(Exercise requirements):
Please retype the records below exactly, leaving out any pictures.

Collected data

+ + + + +

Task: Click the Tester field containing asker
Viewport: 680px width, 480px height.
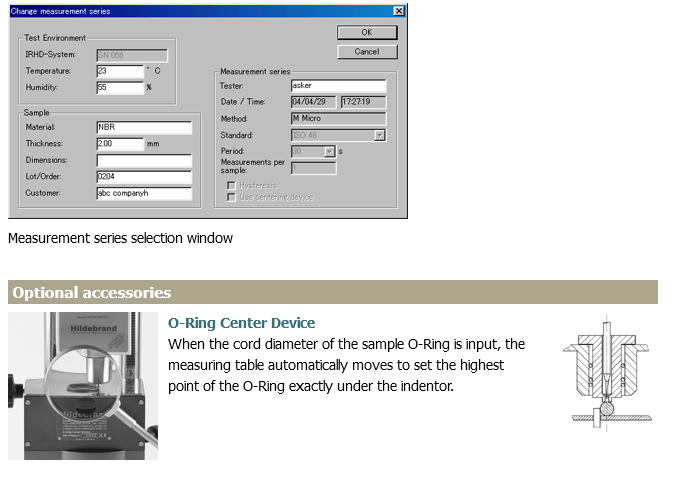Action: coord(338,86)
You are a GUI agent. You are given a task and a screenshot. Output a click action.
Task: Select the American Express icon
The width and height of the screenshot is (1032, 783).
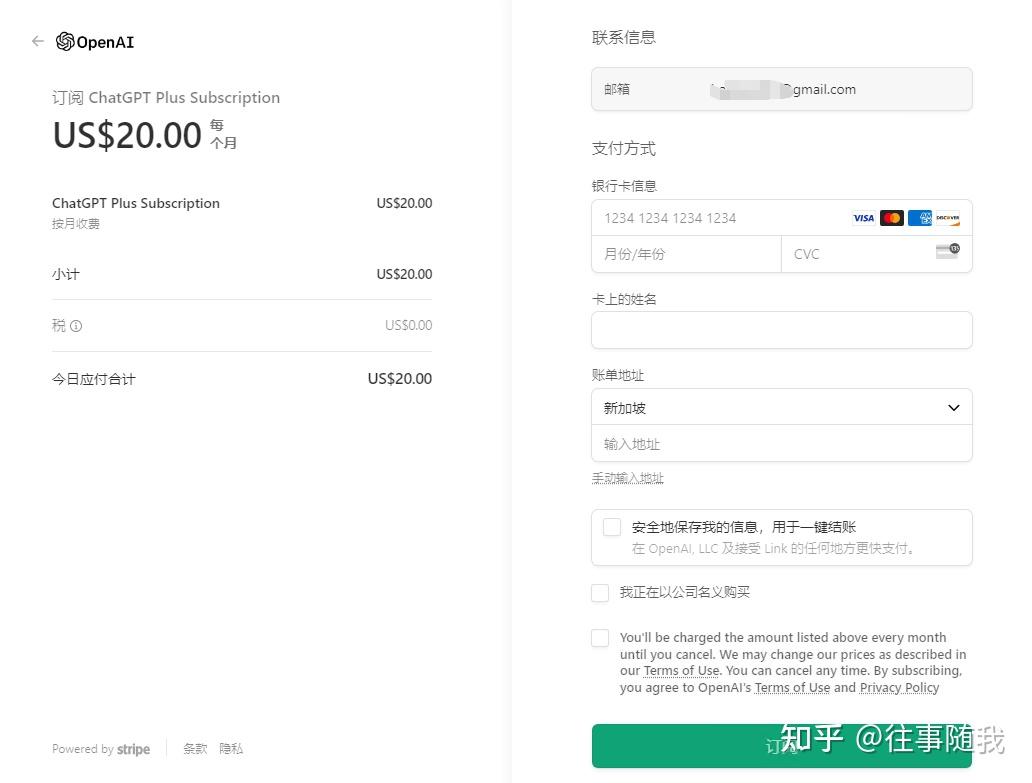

+ + + + +

(Task answer):
Task: Click the Tester field containing asker
Viewport: 680px width, 480px height.
Action: coord(338,86)
You are a GUI agent. You are given a task and a screenshot. Output a click action.
Task: Select the American Express icon
The width and height of the screenshot is (1032, 783).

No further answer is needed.